● **Items from a dataset**
Segment Open

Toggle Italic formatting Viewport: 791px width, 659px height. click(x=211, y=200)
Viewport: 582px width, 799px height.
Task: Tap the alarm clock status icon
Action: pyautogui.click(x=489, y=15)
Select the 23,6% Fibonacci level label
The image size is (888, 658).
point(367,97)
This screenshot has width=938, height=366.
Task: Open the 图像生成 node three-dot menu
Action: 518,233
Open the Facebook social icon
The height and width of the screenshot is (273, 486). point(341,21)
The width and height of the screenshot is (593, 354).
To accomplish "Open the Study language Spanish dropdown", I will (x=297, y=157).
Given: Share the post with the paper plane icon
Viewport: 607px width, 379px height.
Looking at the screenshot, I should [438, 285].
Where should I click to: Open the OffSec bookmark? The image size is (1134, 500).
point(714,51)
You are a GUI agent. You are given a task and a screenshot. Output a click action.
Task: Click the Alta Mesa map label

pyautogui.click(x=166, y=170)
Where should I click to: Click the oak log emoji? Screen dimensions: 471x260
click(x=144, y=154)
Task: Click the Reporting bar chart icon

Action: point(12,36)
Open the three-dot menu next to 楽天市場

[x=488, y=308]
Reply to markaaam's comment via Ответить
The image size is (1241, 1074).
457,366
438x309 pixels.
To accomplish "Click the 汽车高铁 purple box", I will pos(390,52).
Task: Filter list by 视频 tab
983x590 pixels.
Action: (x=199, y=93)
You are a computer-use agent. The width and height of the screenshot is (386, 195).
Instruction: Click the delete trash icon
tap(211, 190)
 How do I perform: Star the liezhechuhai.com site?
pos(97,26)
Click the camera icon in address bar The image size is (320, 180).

Segment Closed

● **Task description**
Spot the lines above that mention "will" and copy them.

● **Reply to the task**
To accomplish "Open the Study language Spanish dropdown", I will (x=297, y=157).
To accomplish "Click the 汽车高铁 purple box", I will pos(390,52).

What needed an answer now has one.